Identify and pull out each line of the entries in which "Viewport" occurs.

======== Data for the task

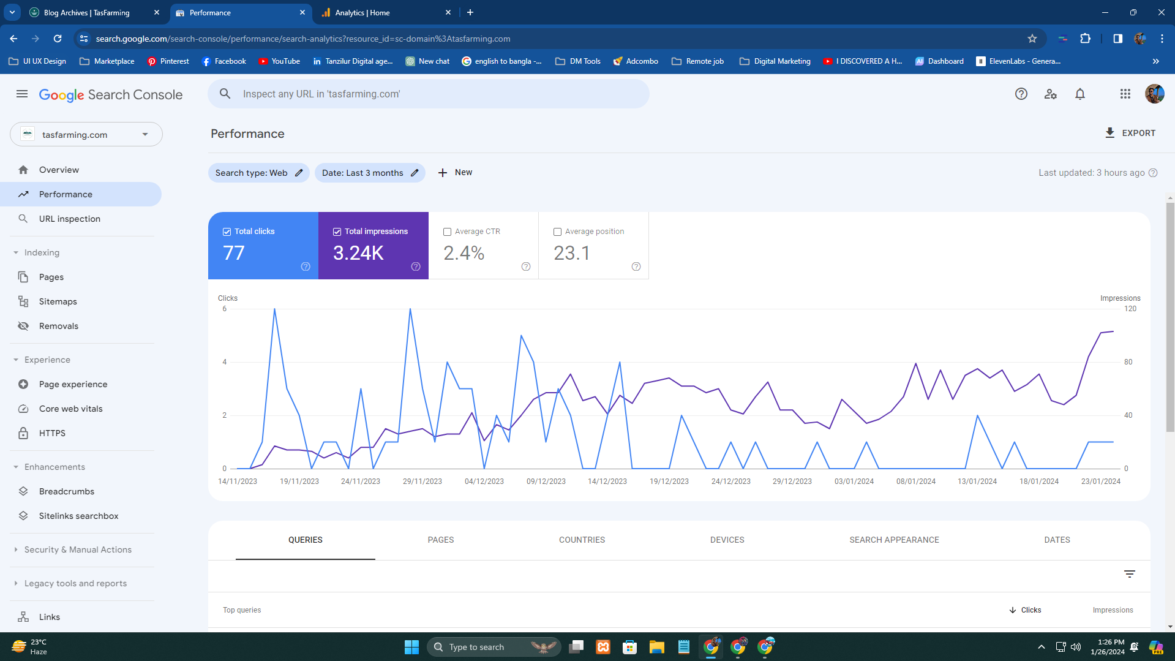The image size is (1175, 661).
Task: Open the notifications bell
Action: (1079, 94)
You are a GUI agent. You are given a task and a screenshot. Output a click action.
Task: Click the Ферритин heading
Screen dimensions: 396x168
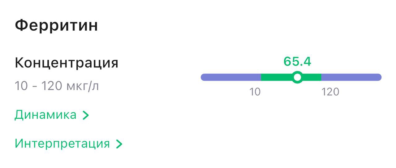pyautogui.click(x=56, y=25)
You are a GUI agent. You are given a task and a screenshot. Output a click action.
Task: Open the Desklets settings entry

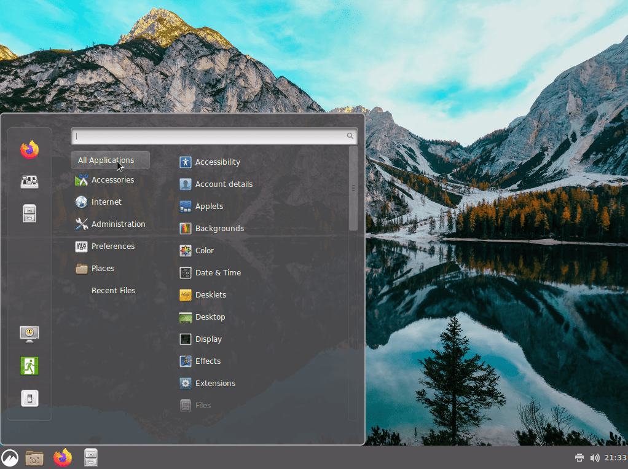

================
======== Data for the task

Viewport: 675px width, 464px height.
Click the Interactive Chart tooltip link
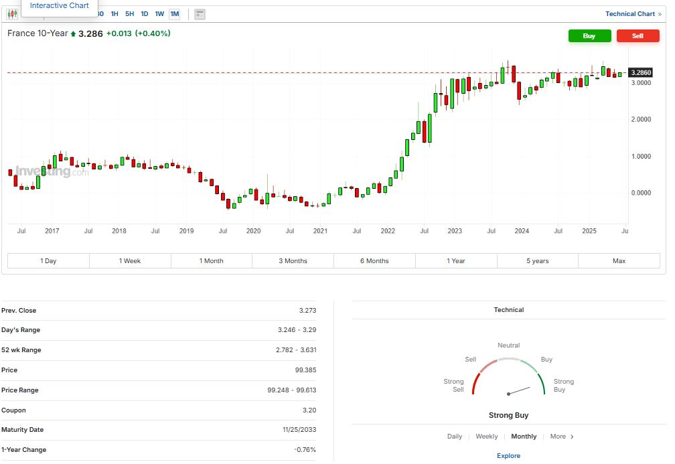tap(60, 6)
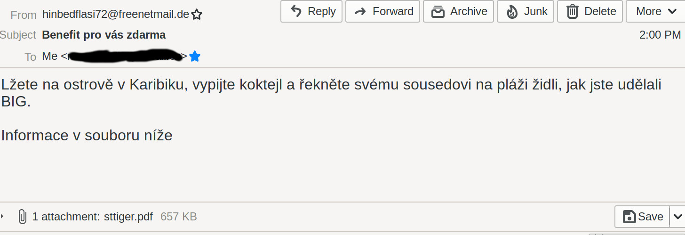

================
======== Data for the task

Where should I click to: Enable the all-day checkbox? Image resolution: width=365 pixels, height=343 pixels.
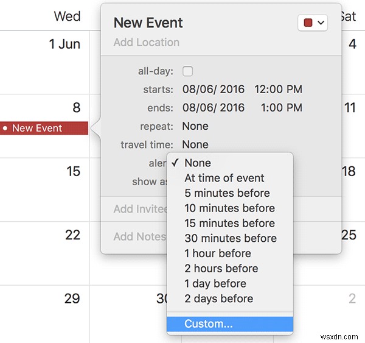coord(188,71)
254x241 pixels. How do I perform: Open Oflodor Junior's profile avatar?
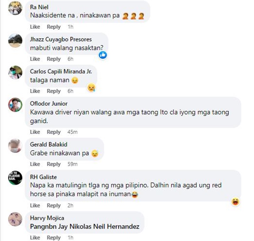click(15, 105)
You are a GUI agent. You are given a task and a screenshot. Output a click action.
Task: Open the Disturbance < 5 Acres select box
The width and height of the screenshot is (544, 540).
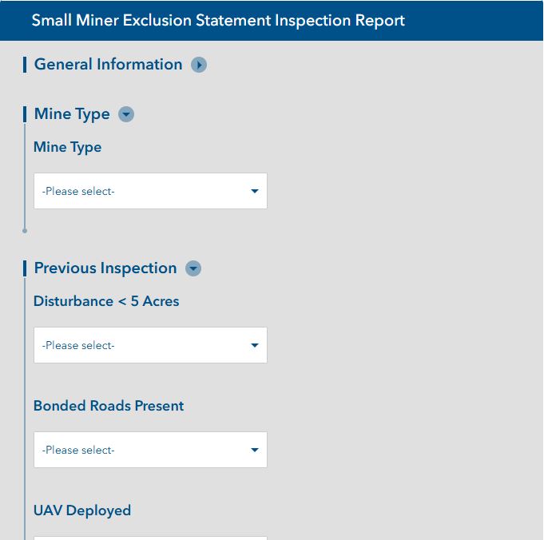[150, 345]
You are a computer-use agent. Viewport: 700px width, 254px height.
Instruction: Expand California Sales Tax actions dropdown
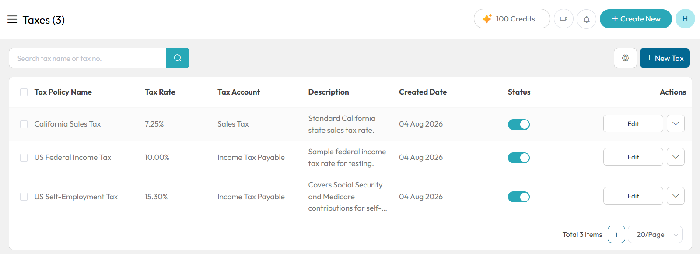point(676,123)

================

Answer section »
Viewport: 675px width, 464px height.
You are a computer-use agent. Viewport: 700px width, 254px height.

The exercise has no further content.